By Supantha Mukherjee
PARIS (Reuters) -Nvidia (NVDA) CEO Jensen Huang has been pitching the idea of “sovereign AI” since 2023. Europe is now starting to listen and act.
The concept is based on the idea that the language, knowledge, history and culture of each region are different, and every nation needs to develop and own its AI.
Last week, the CEO of the artificial-intelligence chipmaker toured Europe’s major capitals – London, Paris and Berlin – announcing a slew of projects and partnerships, while highlighting the lack of AI infrastructure in the region.
In a place where leaders are increasingly wary of the continent’s dependency on a handful of U.S. tech companies and after drawing ire from the U.S. President Donald Trump, his vision has started to gain traction.
“We are going to invest billions in here … but Europe needs to move into AI quickly,” Huang said on Wednesday in Paris.

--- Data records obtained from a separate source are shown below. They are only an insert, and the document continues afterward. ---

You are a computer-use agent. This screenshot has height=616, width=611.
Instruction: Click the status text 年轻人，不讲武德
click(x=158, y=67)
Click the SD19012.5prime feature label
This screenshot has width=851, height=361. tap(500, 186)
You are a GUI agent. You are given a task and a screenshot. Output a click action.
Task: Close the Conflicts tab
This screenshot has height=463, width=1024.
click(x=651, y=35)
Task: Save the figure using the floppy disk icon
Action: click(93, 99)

On Monday of last week, British Prime Minister Keir Starmer announced 1 billion pounds ($1.35 billion) in funding to scale up computing power in a global race “to be an AI maker and not an AI taker.”
French President Emmanuel Macron called building AI infrastructure “our fight for sovereignty” at VivaTech, one of the largest global tech conferences.

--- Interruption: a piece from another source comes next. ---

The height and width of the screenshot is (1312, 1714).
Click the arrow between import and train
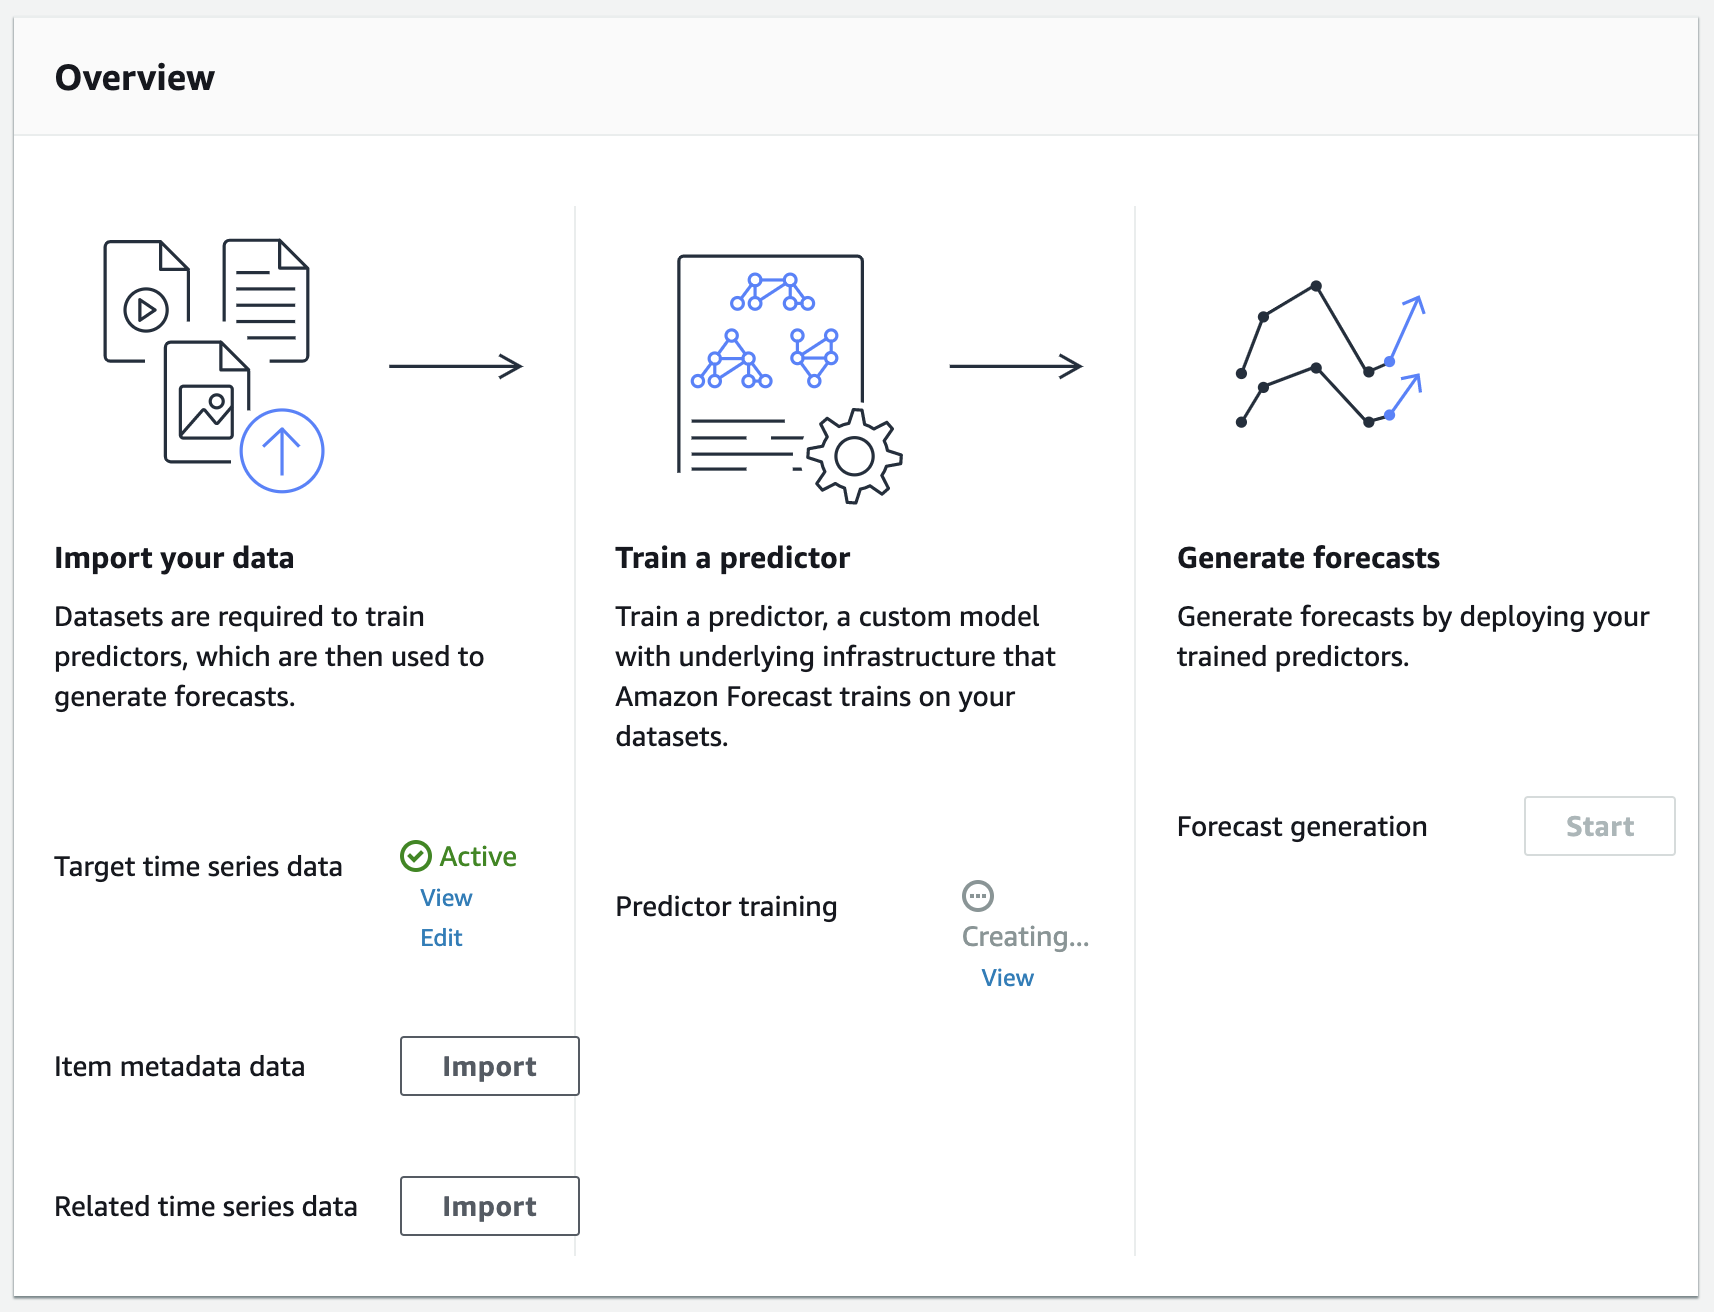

After Nvidia laid out plans to build an AI cloud platform in Germany with Deutsche Telekom, German Chancellor Friedrich Merz called it an “important step” for the digital sovereignty and economic future of Europe’s top economy.
Europe lags behind both the U.S. and China as its cloud infrastructure is mostly run by Microsoft, Amazon and Alphabet’s Google, and it has only a few smaller AI companies such as Mistral to rival the U.S. ones.

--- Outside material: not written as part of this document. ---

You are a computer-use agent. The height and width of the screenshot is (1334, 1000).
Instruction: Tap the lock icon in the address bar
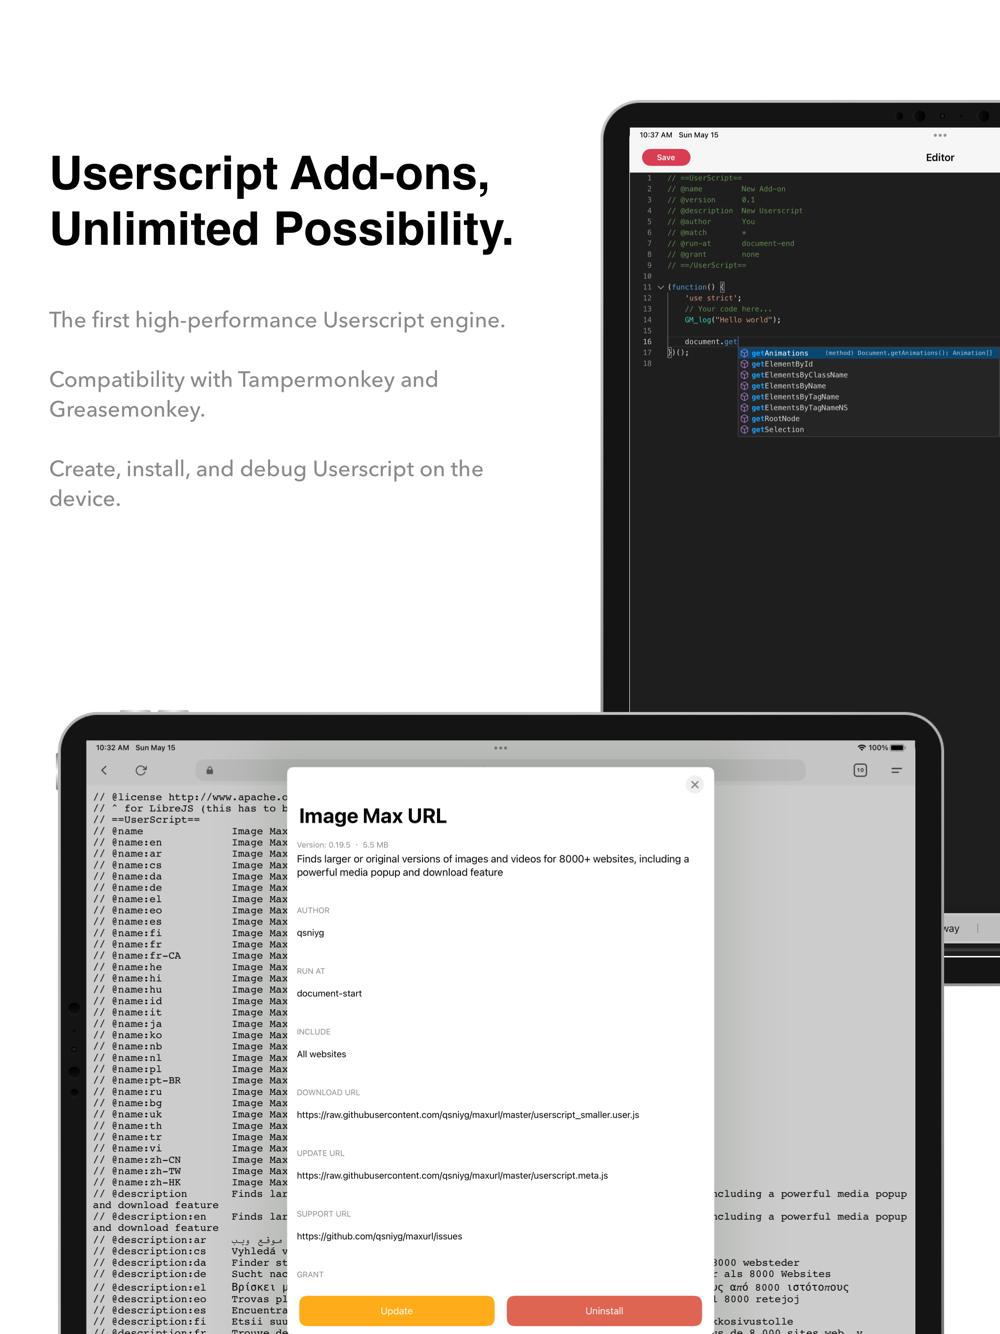(x=210, y=770)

“There’s no reason why Europe shouldn’t have tech champions,” said 31-year-old Mistral CEO Arthur Mensch, sitting beside Huang, who has led Nvidia for more than three decades, at a panel at VivaTech.
“This is a gigantic dream.”
GIGAFACTORY PLANS UNLEASHED
In France, Mistral has partnered with Nvidia to build a data centre to power the AI needs of European companies with a homegrown alternative.
It will use 18,000 of the latest Nvidia AI chips in the first phase, with plans to expand across multiple sites in 2026.
In February, the European Union announced plans to build four “AI gigafactories” at a cost of $20 billion to lower dependence on U.S. firms.
The European Commission has been in touch with Huang and he had told the EU executive that he was going to allocate some chip production to Europe for these factories, an EU official told Reuters.